GIVEN DATA:
_____
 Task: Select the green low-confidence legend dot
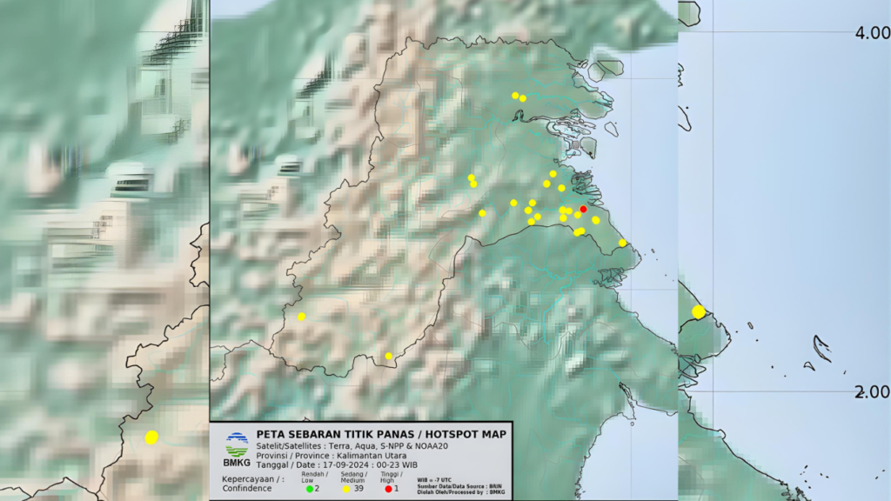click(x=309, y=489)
_____
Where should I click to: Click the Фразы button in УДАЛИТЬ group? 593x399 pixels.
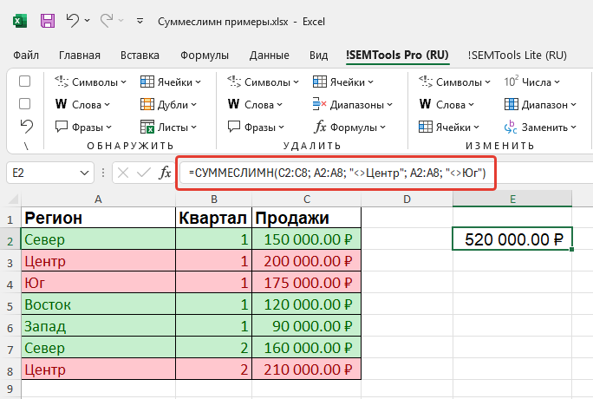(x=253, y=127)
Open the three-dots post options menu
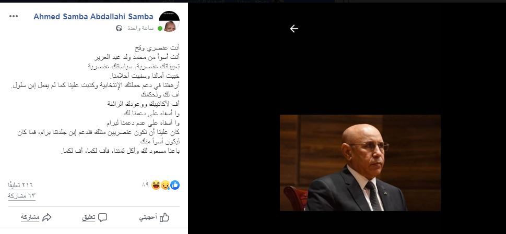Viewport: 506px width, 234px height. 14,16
_____
TO DO:
Express the records from the line with "Task: Select the" up to and including the line with "click(x=309, y=489)" as a Markdown table with the columns Row and Record line, skipping blank lines and leaving the pictures out.

FINISHED EXERCISE:
| Row | Record line |
|---|---|
| 1 |  Task: Select the green low-confidence legend dot |
| 2 | click(x=309, y=489) |